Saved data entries

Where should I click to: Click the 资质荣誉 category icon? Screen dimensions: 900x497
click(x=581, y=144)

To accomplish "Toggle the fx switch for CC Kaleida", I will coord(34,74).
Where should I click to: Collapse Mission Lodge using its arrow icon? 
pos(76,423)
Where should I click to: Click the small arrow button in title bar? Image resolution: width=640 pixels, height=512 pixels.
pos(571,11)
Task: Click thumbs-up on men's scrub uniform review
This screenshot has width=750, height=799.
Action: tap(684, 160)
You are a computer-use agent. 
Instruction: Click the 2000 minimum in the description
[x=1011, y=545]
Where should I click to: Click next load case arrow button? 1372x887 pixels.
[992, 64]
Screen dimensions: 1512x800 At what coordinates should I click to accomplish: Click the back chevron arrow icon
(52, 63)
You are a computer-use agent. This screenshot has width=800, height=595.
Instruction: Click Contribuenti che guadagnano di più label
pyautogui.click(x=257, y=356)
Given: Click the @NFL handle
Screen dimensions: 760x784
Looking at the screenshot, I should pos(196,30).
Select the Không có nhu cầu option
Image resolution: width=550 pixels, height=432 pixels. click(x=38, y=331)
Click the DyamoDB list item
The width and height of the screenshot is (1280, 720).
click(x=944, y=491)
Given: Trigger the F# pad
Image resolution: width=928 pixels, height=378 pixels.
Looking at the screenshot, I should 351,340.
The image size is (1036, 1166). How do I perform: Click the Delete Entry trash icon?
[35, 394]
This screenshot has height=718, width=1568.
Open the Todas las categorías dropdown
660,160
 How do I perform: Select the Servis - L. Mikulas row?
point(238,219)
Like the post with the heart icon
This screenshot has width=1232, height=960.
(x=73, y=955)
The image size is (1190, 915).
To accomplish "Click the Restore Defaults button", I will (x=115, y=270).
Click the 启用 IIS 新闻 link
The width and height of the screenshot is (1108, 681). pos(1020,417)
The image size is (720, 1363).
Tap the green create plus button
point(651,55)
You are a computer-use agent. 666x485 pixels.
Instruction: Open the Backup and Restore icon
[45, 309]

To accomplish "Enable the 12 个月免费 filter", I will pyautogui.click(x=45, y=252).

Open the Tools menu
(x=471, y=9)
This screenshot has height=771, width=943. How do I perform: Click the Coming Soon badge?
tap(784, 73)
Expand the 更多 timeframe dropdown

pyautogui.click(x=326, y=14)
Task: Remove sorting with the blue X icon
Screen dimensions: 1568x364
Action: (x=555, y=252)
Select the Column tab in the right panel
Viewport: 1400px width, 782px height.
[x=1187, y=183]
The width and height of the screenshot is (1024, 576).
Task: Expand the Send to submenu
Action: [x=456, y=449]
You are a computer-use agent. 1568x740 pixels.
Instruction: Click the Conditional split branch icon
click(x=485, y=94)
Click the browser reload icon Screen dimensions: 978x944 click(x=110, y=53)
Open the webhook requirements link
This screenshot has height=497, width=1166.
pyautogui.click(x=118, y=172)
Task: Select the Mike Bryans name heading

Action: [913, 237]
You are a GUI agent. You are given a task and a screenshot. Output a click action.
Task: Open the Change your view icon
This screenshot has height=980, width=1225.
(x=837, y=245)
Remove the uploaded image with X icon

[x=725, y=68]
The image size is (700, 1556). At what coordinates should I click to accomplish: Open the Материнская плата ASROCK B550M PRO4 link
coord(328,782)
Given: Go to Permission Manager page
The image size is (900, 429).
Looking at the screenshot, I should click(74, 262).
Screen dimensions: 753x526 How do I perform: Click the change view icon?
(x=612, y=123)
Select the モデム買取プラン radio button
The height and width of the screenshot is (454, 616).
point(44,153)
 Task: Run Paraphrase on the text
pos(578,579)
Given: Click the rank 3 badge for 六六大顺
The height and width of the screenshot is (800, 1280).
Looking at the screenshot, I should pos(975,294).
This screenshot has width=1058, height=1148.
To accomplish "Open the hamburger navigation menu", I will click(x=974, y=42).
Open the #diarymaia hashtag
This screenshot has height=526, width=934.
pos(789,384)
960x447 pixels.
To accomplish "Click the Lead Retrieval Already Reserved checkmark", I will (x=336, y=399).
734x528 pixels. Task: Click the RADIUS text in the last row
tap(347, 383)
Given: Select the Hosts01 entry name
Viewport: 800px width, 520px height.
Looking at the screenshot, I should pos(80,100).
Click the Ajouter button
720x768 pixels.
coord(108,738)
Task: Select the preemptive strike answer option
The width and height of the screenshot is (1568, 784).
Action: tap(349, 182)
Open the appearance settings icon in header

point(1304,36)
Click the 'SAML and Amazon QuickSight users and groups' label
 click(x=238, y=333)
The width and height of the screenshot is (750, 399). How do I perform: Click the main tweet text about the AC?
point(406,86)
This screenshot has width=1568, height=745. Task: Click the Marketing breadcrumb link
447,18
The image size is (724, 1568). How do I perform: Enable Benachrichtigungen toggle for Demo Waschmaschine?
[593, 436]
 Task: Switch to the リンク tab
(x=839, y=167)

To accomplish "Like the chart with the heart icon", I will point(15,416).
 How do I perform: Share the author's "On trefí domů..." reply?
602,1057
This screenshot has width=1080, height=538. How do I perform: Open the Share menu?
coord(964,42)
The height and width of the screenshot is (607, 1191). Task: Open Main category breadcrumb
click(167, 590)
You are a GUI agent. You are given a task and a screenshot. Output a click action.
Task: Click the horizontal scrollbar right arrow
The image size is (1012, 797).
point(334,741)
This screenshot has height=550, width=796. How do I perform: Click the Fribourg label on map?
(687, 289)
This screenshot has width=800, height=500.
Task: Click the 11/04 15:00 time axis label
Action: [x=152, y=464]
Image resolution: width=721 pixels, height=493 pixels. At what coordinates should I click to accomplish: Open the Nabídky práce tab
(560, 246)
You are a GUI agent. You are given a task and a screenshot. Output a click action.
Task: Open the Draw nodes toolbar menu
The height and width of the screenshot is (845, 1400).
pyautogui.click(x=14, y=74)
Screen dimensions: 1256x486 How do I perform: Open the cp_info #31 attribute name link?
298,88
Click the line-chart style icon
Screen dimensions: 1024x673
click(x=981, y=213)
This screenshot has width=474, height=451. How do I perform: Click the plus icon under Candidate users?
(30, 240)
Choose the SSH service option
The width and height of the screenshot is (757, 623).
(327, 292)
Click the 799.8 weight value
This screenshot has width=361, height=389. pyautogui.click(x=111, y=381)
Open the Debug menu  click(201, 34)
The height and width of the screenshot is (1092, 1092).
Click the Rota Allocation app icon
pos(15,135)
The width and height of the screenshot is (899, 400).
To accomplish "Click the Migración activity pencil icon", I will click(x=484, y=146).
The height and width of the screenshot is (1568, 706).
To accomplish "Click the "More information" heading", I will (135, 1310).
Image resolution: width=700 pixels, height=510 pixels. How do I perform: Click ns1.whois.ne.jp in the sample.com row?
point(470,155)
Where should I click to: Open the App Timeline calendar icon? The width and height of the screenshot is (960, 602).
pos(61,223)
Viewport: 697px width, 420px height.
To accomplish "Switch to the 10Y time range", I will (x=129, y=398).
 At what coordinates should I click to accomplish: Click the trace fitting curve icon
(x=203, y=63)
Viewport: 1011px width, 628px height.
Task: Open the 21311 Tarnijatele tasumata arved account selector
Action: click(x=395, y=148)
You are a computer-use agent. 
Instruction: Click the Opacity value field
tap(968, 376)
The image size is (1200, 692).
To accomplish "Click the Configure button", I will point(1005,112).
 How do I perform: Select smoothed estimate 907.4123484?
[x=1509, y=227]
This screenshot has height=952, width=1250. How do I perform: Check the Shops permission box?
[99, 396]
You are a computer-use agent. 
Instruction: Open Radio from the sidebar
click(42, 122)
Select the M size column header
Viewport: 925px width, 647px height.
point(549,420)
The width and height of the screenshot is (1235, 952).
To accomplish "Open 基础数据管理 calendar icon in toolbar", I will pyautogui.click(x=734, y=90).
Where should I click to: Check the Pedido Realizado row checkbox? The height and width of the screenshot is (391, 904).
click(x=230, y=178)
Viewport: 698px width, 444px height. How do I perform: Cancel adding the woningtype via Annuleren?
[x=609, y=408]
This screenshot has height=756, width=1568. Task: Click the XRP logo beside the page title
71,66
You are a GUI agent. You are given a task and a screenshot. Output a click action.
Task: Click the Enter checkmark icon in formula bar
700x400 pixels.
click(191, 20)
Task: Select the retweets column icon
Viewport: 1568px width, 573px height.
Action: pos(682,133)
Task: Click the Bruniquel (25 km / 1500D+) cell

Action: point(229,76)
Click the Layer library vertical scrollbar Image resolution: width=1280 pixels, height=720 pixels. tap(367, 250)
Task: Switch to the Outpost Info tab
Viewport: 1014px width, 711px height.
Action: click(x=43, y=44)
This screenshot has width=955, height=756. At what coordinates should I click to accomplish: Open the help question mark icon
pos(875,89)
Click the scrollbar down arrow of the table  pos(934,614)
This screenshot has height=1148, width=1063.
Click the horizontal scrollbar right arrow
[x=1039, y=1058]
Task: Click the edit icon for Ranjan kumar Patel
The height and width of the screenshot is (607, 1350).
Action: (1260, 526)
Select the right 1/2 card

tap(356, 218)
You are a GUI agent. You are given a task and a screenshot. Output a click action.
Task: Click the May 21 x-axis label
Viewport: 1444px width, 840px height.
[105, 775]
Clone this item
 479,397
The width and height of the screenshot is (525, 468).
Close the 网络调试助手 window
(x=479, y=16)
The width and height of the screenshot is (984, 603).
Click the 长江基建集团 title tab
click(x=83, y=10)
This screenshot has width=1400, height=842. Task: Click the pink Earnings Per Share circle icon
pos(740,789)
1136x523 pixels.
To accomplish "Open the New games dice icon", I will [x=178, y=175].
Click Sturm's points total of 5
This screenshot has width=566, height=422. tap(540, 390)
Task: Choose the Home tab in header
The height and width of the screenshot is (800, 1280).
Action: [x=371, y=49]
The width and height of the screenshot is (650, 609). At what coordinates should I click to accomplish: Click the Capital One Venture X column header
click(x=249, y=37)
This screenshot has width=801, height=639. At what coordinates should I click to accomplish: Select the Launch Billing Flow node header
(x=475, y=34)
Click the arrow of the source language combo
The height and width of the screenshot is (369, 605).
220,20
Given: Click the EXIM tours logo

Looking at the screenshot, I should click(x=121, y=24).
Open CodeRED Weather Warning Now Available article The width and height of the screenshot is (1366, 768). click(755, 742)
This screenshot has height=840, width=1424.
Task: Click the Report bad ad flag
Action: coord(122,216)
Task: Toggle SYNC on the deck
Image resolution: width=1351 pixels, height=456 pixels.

Exercise brief: Copy out each line of the data that has the word "toolbar" in it.

Response to the task:
Task: Open the Draw nodes toolbar menu
To accomplish "Open 基础数据管理 calendar icon in toolbar", I will pyautogui.click(x=734, y=90).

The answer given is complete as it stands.